Menggelengkan kepalanya pelan, Shella kembali menatap ke arah depan. Mungkin saja saat ini ia sedang bermimpi buruk. Namun sialnya, sosok lelaki itu belum menghilang juga. Ini sangat sulit untuk dipercaya.
"Kurasa kalian semua sudah mengetahui dengan kehadiranku disini. Jadi namaku Zavier, dosen baru kalian," ujar pria itu memperkenalkan diri.
Suara yang terdengar tidak asing itu lantas membangunkan Shella bahwa saat ini ia sedang tidak bermimpi.
Hell...
"Bukankah dia adalah pretty boy yang kau tabrak tadi? Astaga, ternyata dia adalah seorang dosen. Tidak bisa dipercaya," ujar Christina setengah berbisik. Mata coklatnya juga menatap tak percaya ke arah depan.

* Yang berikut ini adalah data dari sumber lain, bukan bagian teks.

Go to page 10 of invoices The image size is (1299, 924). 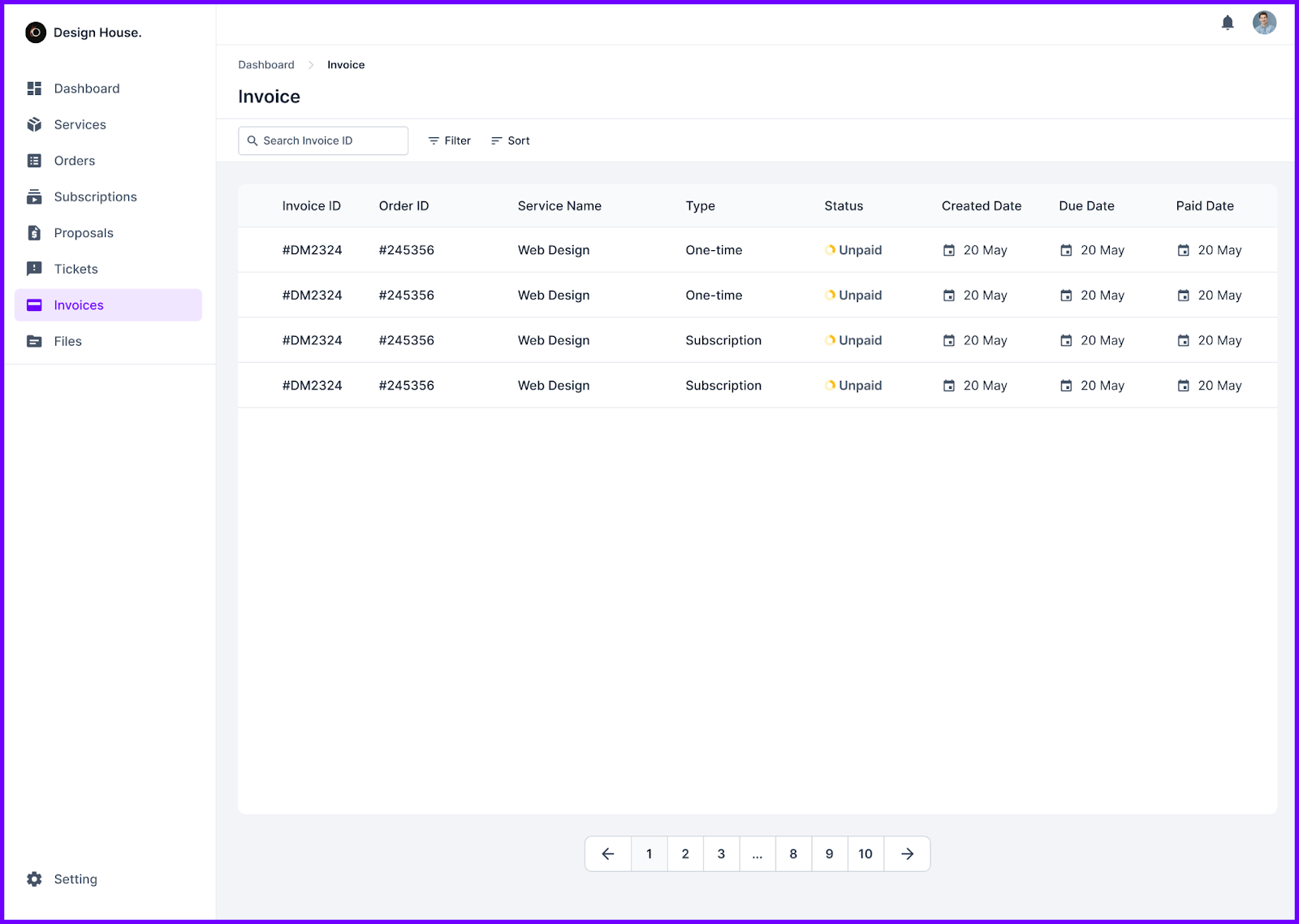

Shella mengabaikan perkataan wanita di sampingnya. Ia kemudian menghela napas berkali-kali, terlalu syok dengan kenyataan yang menimpanya. "Bagaimana orang sialan itu bisa menjadi dosenku?" gumamnya merasa aneh.

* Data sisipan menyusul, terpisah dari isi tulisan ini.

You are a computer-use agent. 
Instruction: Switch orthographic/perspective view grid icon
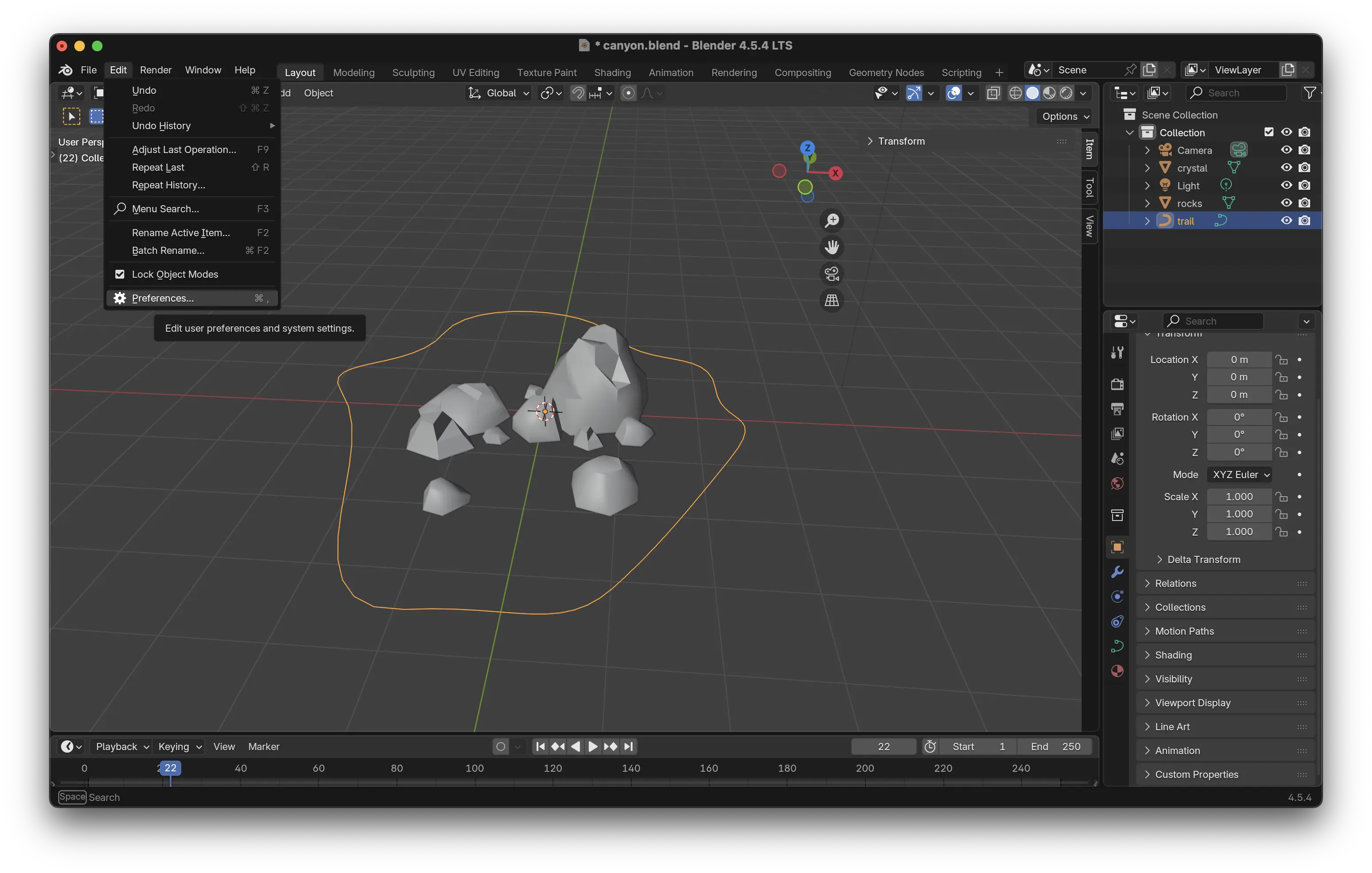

Christina yang mendengar gumaman sahabatnya refleks menoleh ke arah Shella dan spontan berteriak. "APA? KAU MENGATAINYA SEORANG SIALAN?" teriaknya dengan keras, mengundang seluruh pasang mata mahasiswa meliriknya, tidak terkecuali dengan Zavier.
Seakan tersadar, Christina langsung menutup mulutnya dengan sebelah tangan, kemudian tersenyum kikuk dan mengusap tengkuknya.
"Hey two girls on there. Siapa yang sedang kalian bicarakan? Seorang sialan?" tanya dosen yang ternyata menyadari jeritan Christina, membuat Shella seketika menunduk malu.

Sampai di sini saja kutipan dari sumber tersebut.